- Aim
Please copy the lines below word for word, leaving out the pictures.
-- Extracted information start --
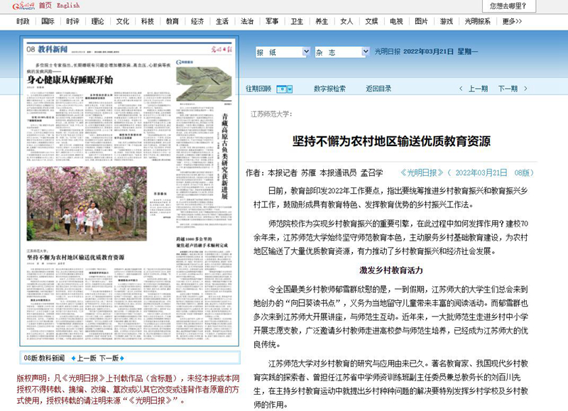568x411 pixels.
Task: Switch to the English version link
Action: click(68, 6)
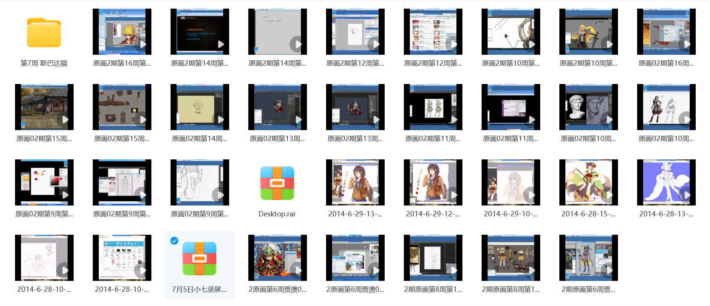
Task: Click the Desktop.rar file name
Action: (x=277, y=214)
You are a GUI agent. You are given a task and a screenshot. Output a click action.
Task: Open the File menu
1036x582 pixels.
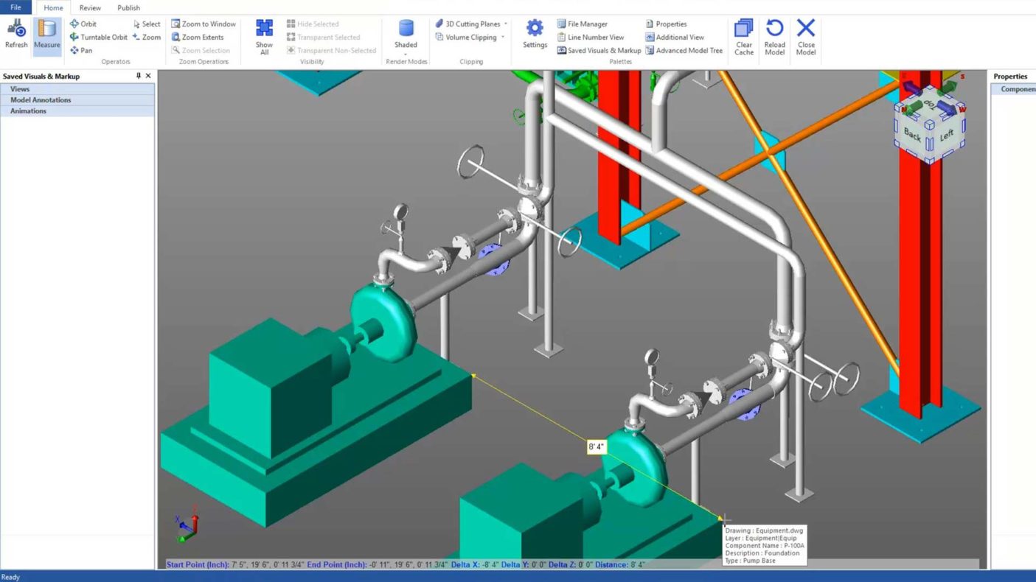coord(15,8)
-- Extracted information end --
- Exercise solution
568x411 pixels.
Task: Switch to the English version link
Action: click(68, 6)
Task: Click the Desktop.rar file name
Action: (x=277, y=214)
You are a GUI agent. You are given a task and a screenshot. Output a click action.
Task: Open the File menu
1036x582 pixels.
coord(15,8)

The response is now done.